In a community of professional educators, our destination beyond the horizon, the concept of preparation must also be expanded. We can no longer limit our dialogue to the recruitment, the programmed experiences leading to certification, the induction, and the retention of new teachers. We must enlarge our conversations to include professional learning for all individuals within the community over the course of their professional careers.
We all need help along the way, along our professional journeys, as we navigate roles, research, relationships, and responsibilities.
Roles-Our community members need professional learning for their designated roles across their professional experiences, but they also need professional learning for transitioning into different roles, or for managing multiple roles within their contexts. In addition, our community members need professional learning for creating new roles and for challenging the status quo of existing roles.
Research-At the center of a professional community is a dedication to understanding and studying their shared professional practice. Professional learning communities encourage members to examine their practice and establish, expand, and refine their shared body of knowledge through the widest array of research methodologies. A robust focus on research moves the community through the cycle of inquiry, implementation, and evaluation.
Relationships-The professional roles of our community members don’t exist in a vacuum; they have contexts (schools, colleges/universities, communities) - each role shares a relationship with the other roles in that context; and the institutions, organizations, and communities within a context have relationships. Community members need professional learning for supporting individuals, groups, and organizations as they establish and maintain healthy and dynamic relationships. Among the most challenging aspects of professional relationships is that they are embodied by people. Each person brings to one’s assigned roles and their relationships a host of individual attributes (social, emotional, physical, intellectual, cultural, spiritual, etc.).

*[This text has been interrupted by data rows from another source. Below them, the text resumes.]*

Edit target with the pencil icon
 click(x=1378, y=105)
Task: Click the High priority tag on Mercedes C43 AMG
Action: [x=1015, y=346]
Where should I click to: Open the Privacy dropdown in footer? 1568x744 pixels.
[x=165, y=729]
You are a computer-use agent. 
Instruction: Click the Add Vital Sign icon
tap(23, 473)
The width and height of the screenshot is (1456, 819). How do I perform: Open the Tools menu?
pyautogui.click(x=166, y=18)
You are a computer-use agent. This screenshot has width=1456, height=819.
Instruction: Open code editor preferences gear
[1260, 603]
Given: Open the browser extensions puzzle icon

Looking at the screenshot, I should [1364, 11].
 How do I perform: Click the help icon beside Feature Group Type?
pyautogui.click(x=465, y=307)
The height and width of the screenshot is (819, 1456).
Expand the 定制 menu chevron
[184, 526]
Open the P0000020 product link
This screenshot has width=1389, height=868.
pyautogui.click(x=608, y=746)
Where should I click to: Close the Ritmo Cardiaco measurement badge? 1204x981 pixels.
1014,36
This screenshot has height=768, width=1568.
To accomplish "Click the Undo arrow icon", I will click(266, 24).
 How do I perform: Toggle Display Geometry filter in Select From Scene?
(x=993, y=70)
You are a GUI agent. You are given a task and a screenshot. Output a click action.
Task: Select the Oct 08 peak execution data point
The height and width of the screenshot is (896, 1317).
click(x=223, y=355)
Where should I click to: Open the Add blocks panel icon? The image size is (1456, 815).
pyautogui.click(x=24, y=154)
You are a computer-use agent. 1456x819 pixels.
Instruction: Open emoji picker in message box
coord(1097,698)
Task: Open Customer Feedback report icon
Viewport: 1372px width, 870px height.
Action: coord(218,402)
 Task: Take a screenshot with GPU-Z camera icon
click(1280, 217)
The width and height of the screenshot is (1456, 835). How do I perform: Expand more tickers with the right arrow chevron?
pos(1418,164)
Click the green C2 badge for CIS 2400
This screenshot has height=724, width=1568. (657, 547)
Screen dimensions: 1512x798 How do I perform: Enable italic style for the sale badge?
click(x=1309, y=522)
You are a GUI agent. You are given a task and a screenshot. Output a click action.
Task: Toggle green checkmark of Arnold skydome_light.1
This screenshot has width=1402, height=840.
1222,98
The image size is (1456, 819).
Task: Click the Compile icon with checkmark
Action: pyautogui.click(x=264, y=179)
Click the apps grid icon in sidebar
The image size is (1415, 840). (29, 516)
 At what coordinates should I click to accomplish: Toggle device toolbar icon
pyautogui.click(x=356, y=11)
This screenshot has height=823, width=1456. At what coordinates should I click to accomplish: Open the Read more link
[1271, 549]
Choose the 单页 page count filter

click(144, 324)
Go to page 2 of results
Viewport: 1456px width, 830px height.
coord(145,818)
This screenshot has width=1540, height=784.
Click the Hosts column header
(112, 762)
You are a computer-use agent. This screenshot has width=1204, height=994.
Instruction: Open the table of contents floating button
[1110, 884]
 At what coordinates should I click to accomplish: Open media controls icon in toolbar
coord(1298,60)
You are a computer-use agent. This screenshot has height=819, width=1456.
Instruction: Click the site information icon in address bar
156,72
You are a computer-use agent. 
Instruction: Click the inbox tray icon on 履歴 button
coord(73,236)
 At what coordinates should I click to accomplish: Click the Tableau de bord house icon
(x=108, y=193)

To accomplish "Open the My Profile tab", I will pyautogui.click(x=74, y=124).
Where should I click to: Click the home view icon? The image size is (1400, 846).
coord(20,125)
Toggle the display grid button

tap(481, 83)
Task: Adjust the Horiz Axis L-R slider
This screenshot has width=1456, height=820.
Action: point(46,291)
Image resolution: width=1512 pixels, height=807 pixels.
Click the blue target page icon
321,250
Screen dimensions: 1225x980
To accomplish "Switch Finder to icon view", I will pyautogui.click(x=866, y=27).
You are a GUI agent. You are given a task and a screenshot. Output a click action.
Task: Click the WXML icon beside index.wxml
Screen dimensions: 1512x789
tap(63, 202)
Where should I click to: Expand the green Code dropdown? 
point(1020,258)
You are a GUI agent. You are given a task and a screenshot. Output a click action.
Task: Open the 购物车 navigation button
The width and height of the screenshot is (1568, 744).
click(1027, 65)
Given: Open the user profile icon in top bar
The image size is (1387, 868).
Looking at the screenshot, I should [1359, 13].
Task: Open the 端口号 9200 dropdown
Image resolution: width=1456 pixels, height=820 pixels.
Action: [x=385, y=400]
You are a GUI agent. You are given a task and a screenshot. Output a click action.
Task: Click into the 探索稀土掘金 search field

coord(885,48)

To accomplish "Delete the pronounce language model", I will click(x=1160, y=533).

Responsibilities-Our community of professional educators must also share common responsibilities including advocacy for the profession and all those engaged in the work of teacher education. But on a grander stage, in the concentric circles of the communities where we serve, in the contexts where our roles, research, and relationships exist, we have a shared responsibility to speak into the socio-political, -economic, -cultural environment in which we live. Our professional learning must be shaped by our most noble values: diversity, equity, and justice.
Addressing the theme of Our Professional Journeys: Navigating Roles, Research, Relationships, and Responsibilities presents frames of inquiry for research, professional reflection, knowledge sharing, and dialogue. I hope you all join us in this year’s journey! I look forward to seeing you at the ATE Nashville 2022 Summer Conference.